Ears of the lynx sign MRI Brain

Ears of the lynx sign

The ears of the lynx sign refers to an abnormal bilateral symmetric cone-shaped hyperintensity on FLAIR and T2w images at the tip of the frontal horns of lateral ventricles. The abnormality corresponds to the region of forceps minor which resembles the tufts of hair crowning the ears of a lynx. Sagittal T1w images show an associated thin stripe of corpus callosum. 

The sign is typically seen in hereditary spastic paraplegia with thin corpus callosum (HSP-TCC), a form of hereditary spastic paraplegia associated with mutations of the spastic paraparesis gene 11 (SPG11) on chromosome 15. The spatacsin vesicle trafficking associated (SPG11) gene, codes spatacsin. 

The sign may also be seen in SPG15, another of the hereditary spastic paraplegias, which is caused by a mutation in the zinc finger fyve domain-containing protein 26 (ZFYVE26) gene, encoding spastizin. 

This sign has also been described in chronic cases of Marchiafava-Bignami disease.

Isolated Superficial Sylvian Vein Thrombosis MRI

Clinical Details: middle-aged female, altered sensorium after convulsions.

MRI study of brain shows:
Abnormal T2 hyperintensity with marked focal parenchymal swelling due to vasogenic oedema involving left temporal, insular cortex and adjacent opercular parietal white matter. 
Diffusion restriction in corresponding region confined to cortical grey matter of left temporal lobe and adjacent insular cortex on diffusion weighted images. Sub cortical white matter is spared.
 An abnormal leptomeningeal enhancement depicted along left sylvian fissure and in left medial temporal region near cavernous sinus on post contrast MRI. 
Multifocal low signal intensity clustered nodularity demonstrated along left sylvian fissure extending towards cavernous sinus on GRE, which is hyper dense on CT. No abnormal calcification on CT. Normal MR angiography of brain. No obvious aneurysm or high flow vascular malformation on MR angio.
Mass effect, mid brain compression.

Left side Decompressive hemicraniectomy done.
Intraoperative findings revealed thrombosed superficial cortical veins in left sylvian fissure region and at the floor of left middle cranial fossa. 

Final diagnosis: Isolated superficial middle cerebral or Sylvian vein thrombosis.

Superficial middle cerebral vein also known as the Sylvian vein, is one of the superficial cerebral veins. It usually courses along the Sylvian fissure posteroanteriorly and drains numerous small tributaries from the opercular areas around the lateral sulcus. It curves anteriorly around the tip of the temporal lobe and drains into the sphenoparietal sinus or directly into the cavernous sinus. 

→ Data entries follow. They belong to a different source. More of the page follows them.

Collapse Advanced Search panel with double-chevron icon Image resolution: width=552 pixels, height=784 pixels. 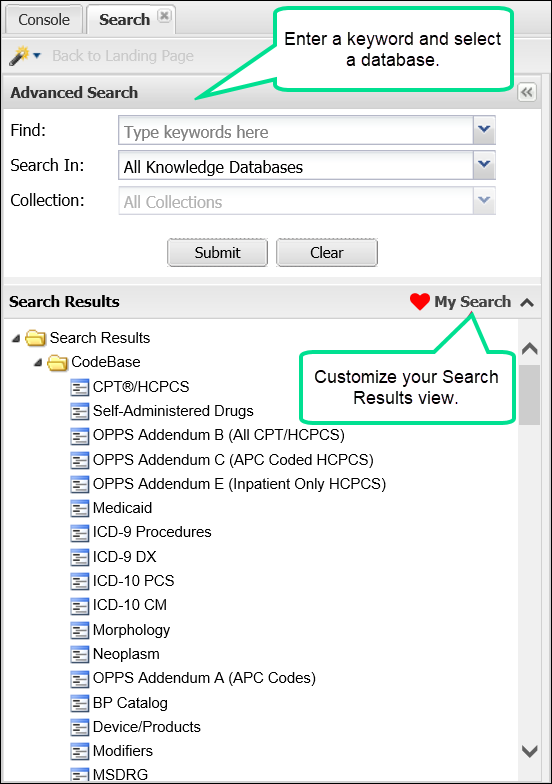[526, 92]
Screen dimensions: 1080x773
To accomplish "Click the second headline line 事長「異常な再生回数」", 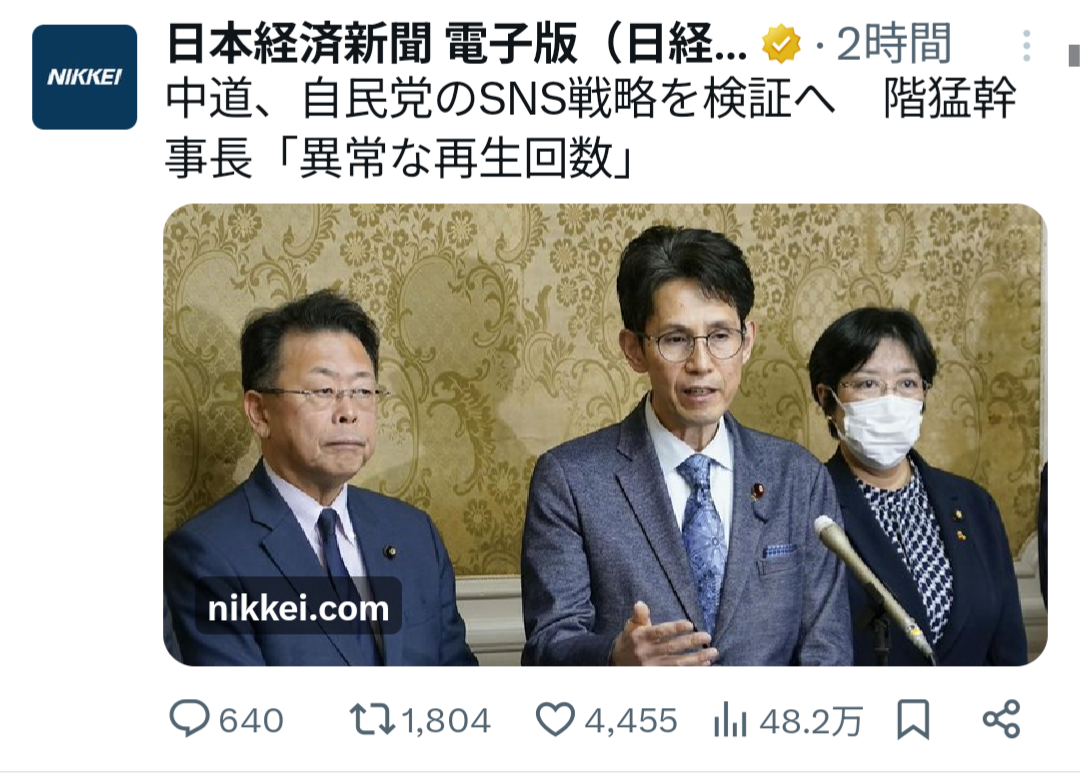I will click(398, 158).
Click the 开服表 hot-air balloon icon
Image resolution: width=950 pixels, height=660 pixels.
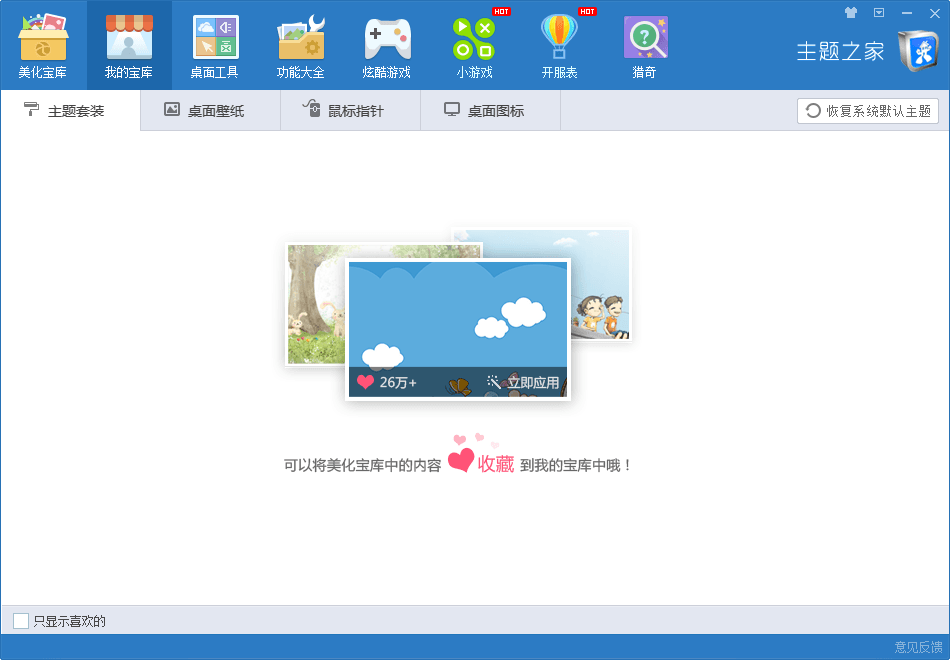click(560, 45)
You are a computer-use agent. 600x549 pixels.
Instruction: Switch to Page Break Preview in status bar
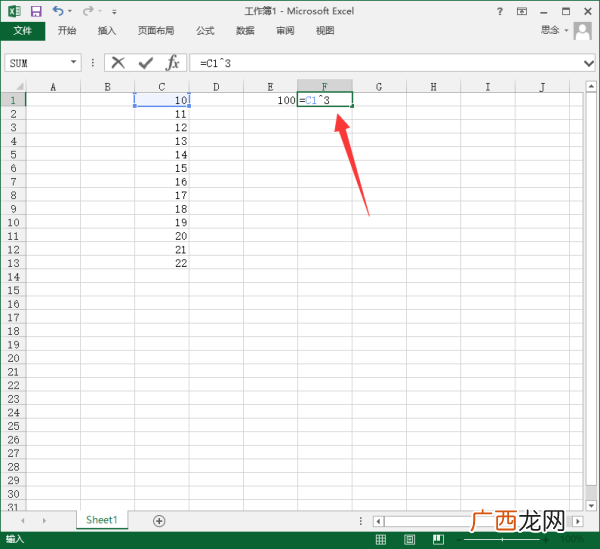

Suzuki classification of the superficial Sylvian venous drainage pathways:
1. sphenoparietal type: (54%) drains into the sphenoparietal sinus.
2. emissary type: (12%) courses along the lesser wing of sphenoid, turns inferiorly to reach the floor of the middle cranial fossa, joins the sphenoidal emissary veins, and passes through the floor to reach the pterygoid plexus.
3. cavernous type: (7%) directly drains into the anterior end of the cavernous sinus.
4. superior petrosal type: (2%) runs along the lesser wing and just before reaching the cavernous sinus, turns downward along the anterior inner wall of the middle cranial fossa, then runs along its floor medially to the foramen ovale to join the superior petrosal sinus.
5. basal type: (2%) runs along the lesser wing, turns downward along the anterior wall of the middle cranial fossa, then runs along its floor laterally to the foramen ovale over the petrous pyramid, presumably to join the transverse sinus through the lateral tentorial sinus or superior petrosal sinus.
6. squamosal type: (2%) turns directly backward along the inner aspect of the temporal squama and runs posteriorly to join the transverse sinus or lateral tentorial sinus.